Tax evasion | 26 Spanish multinationals paid an average of 2.9% of their global profits in 2021 – El Salto

The Tax Agency is once again publishing country-by-country statistics (CBC) this year. On this occasion, the amounts of payments of large Spanish companies in 2021 have been published. The numbers are not very different from those observed in previous years, but this does not prevent them from surprising.

This document is mandatory for those Spanish multinational corporations whose turnover exceeds 750 million euros. With the submission of the said report, these companies must inform the Tax Authority about the number of their subsidiaries, the turnover, the profit they made before taxes and the amount they pay in each of the territories. This data is collected statistically and published every year.

The 123 multinationals with turnover exceeding €750 million in 2021 paid an effective rate of 14.41% on their global profits.

According to published data, the 123 multinationals that had to surrender their accounts because their turnover exceeded €750 million in 2021 paid an effective rate of 14.41% of their global profits, already much less than that , which any SME can pay. and this is below the OECD agreement that companies never pay out less than 15% of their profits.

Country by country 2021

Table taken from Tax Agency Country Report 2021.

The numbers are much more dramatic if we look at those who pay the least for their benefits. According to the report, there are 26 Spanish business groups that pay out an average of 2.91% of their global profits. These companies accumulated a pre-tax result of €21,120 million (last year they accumulated a loss of €2,502 million and concentrate 25.9% of global profits across 123 companies, paying only 5.2% of tax paid). .

The figure is slightly lower than last year, as these companies’ profits fell during the pandemic year and many of them compensated for losses. In 2020, the year of the pandemic, 31 companies paid just 1.75% effective tax rate on their profits worldwide.
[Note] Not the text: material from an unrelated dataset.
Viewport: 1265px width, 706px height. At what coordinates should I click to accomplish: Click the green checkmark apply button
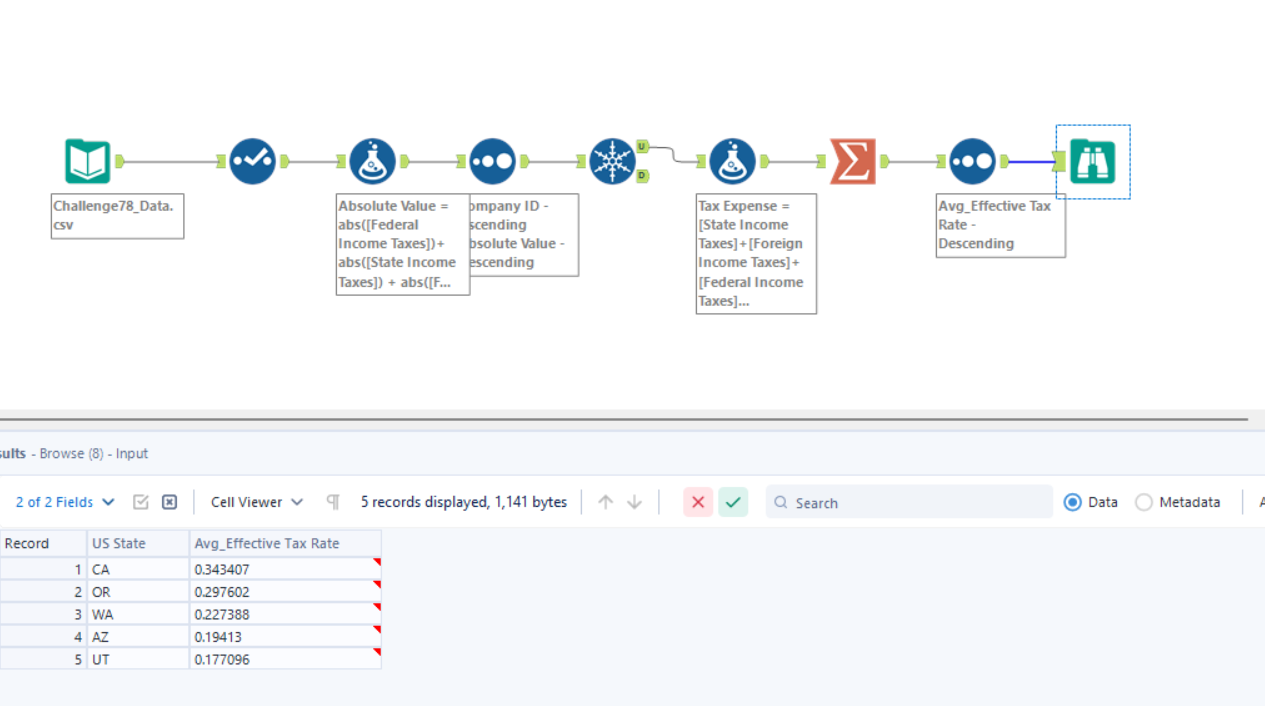click(733, 502)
Next up from the bottom are the 17 groups based in Spain, which pay 7.52% of their profits worldwide, half the minimum 15% they would have to pay if the OECD agreements to which Spain had joined were introduced into action and effective. Last year, this second step saw 15 Spanish companies pay an average of 8.64% effective rate in 2020.

Workers in tax havens are three times more profitable

In this report, which large companies submit, they must also indicate the number of subsidiaries, the locations where their tax headquarters are located, and the number of employees who work in each of them. Based on this data, the Tax Agency calculates the profitability statistics obtained by each of these employees in each territory.

Large companies achieve higher productivity per worker: Malta, Luxembourg, the Netherlands and Ireland.

As in 2020, in this new report, the areas where large companies achieve higher productivity per worker are Malta, Luxembourg, the Netherlands and Ireland. In these countries, employee productivity and profitability are three times higher than in other territories. In other words, the four internal tax havens of the European Union are where multinational corporations concentrate three times more profits per worker than the rest of the world, thanks to the tax engineering techniques they use to transfer profits to those countries that those countries will pay less there and erode the tax base in other countries, reducing tax bills to the maximum.

Statistics but no names

Again, these numbers are known and may shock anyone who pays taxes and notices how large companies use tax engineering to pay less than any small and medium-sized business. But, I repeat, the data is purely statistical, but without names. We have no way of knowing which large companies are paying such ridiculous sums of their global profits. Just nameless data. What is stopping the Tax Agency from releasing this data so that citizens can know which companies are contributing more and which are contributing less than any small company or self-employed person?